My career, however, was anything but straightforward. I began as a cricket bat maker for Gray-Nicolls, before completing an apprenticeship in carpentry and joinery with William Ellis. After being made redundant, I changed direction. Having left secondary school with few qualifications, I spent a year teaching myself psychology, biology, and maths to gain entry into higher education. I went on to study psychology and neuroscience at Keele University, driven by a growing fascination with human behaviour and its biological basis.
After graduating, I continued my studies at University College London (reading neuroscience), before working at Oxford University using MRI to explore how the brain supports creativity. I later completed a PhD in psychology at the University of Birmingham, where I used EEG to investigate how the brain supports thinking and performance in neurological conditions.

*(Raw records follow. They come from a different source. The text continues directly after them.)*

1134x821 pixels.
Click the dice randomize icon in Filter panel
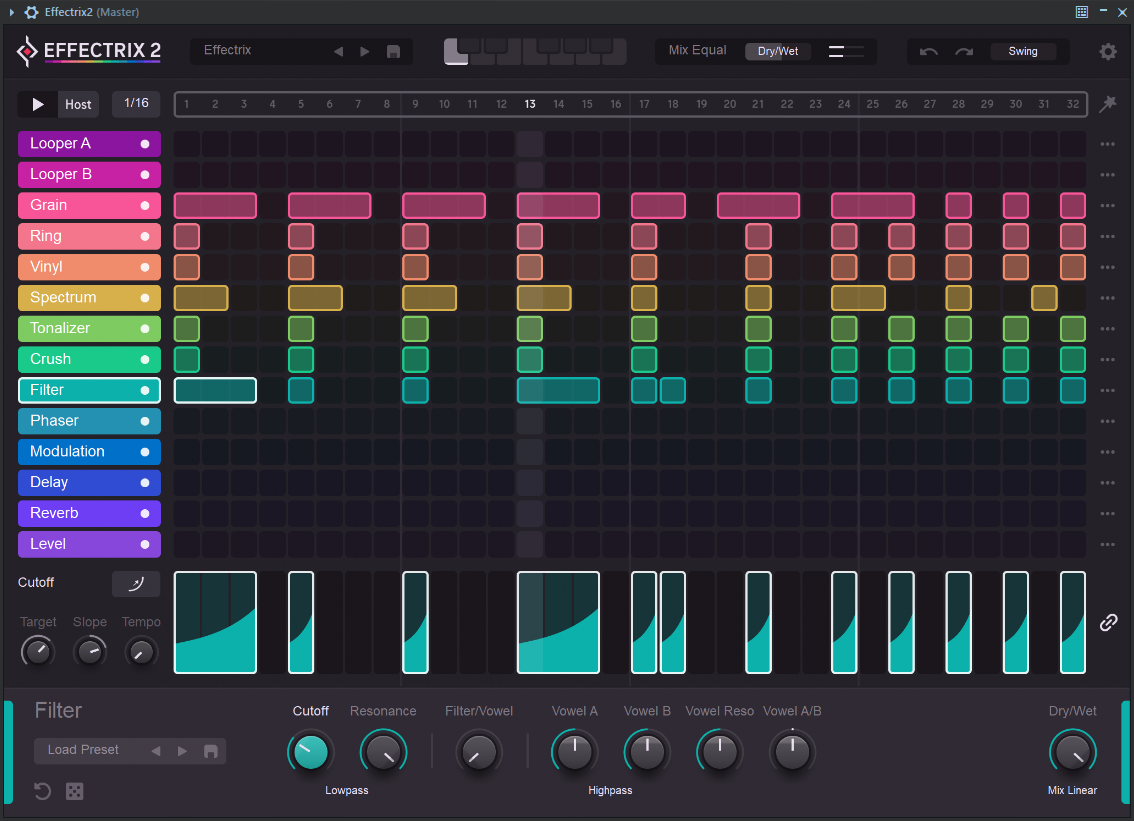click(x=75, y=791)
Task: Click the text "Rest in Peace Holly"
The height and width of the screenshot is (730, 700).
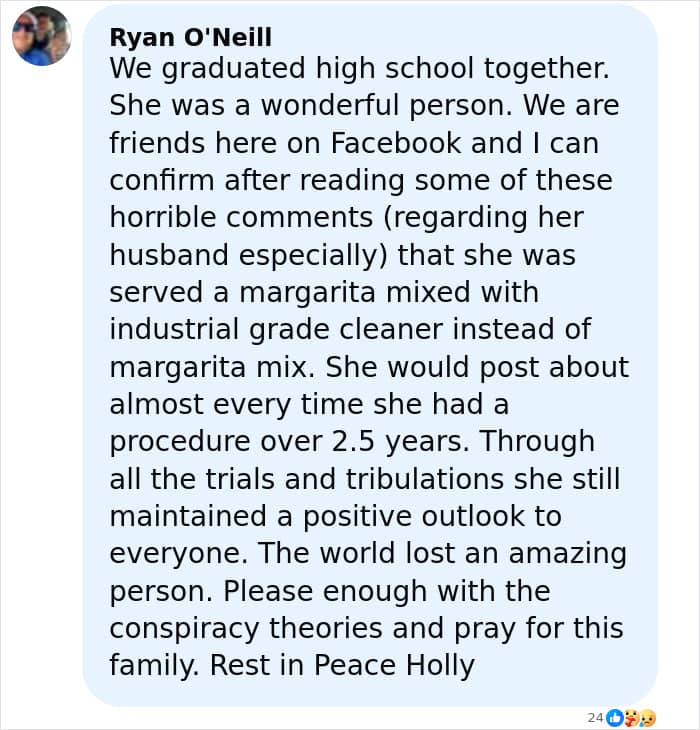Action: pyautogui.click(x=342, y=665)
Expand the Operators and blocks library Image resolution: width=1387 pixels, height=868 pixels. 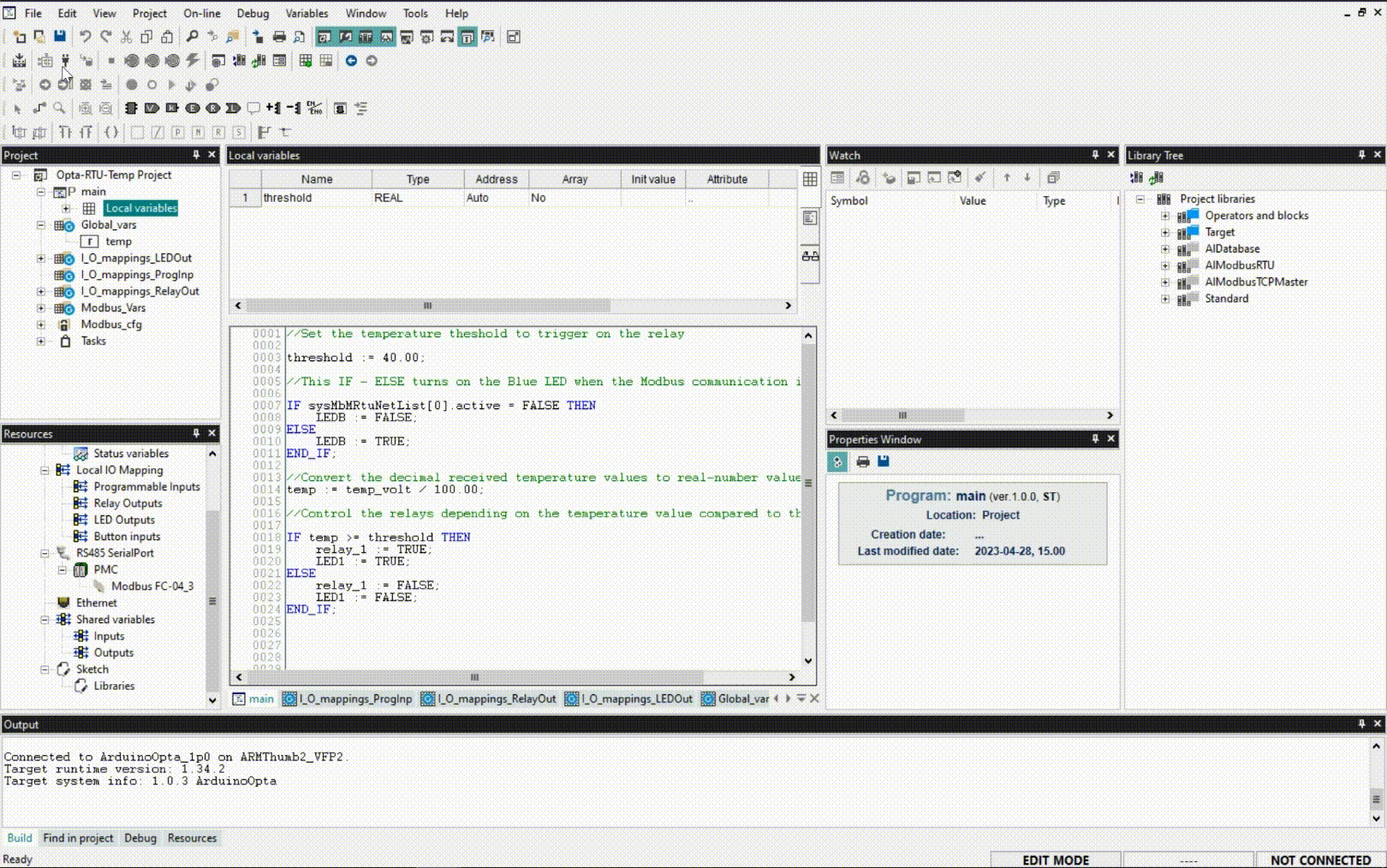pyautogui.click(x=1165, y=216)
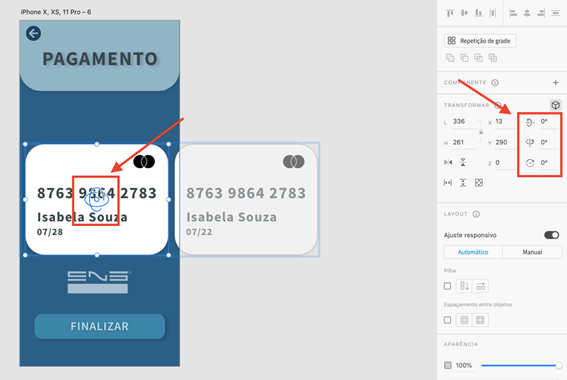567x380 pixels.
Task: Switch to the Automático tab
Action: [473, 252]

I am now an Associate Professor of Psychology at the University of Birmingham, where I teach, supervise, write, and contribute to public engagement and academic leadership. For over twenty years, my research has examined how thought and action arise from neural processes—and how we can enhance them.
Alongside this, I developed a photography business during my doctoral studies, completing over 500 assignments and gaining international recognition. My images have appeared in leading publications, and I have worked at prestigious venues. I also wrote a practical guide on how to take better photos. Over time, my interest in understanding people drew me to documentary photography.
Today, my creative practice focuses on long-term documentary projects, often using 35mm film, to explore how we live through the spaces people inhabit and the traces they leave behind, alongside a growing interest in photography’s therapeutic potential.
Across both photography and psychology, I am motivated by the same underlying aim: to explore how we live—through images and ideas.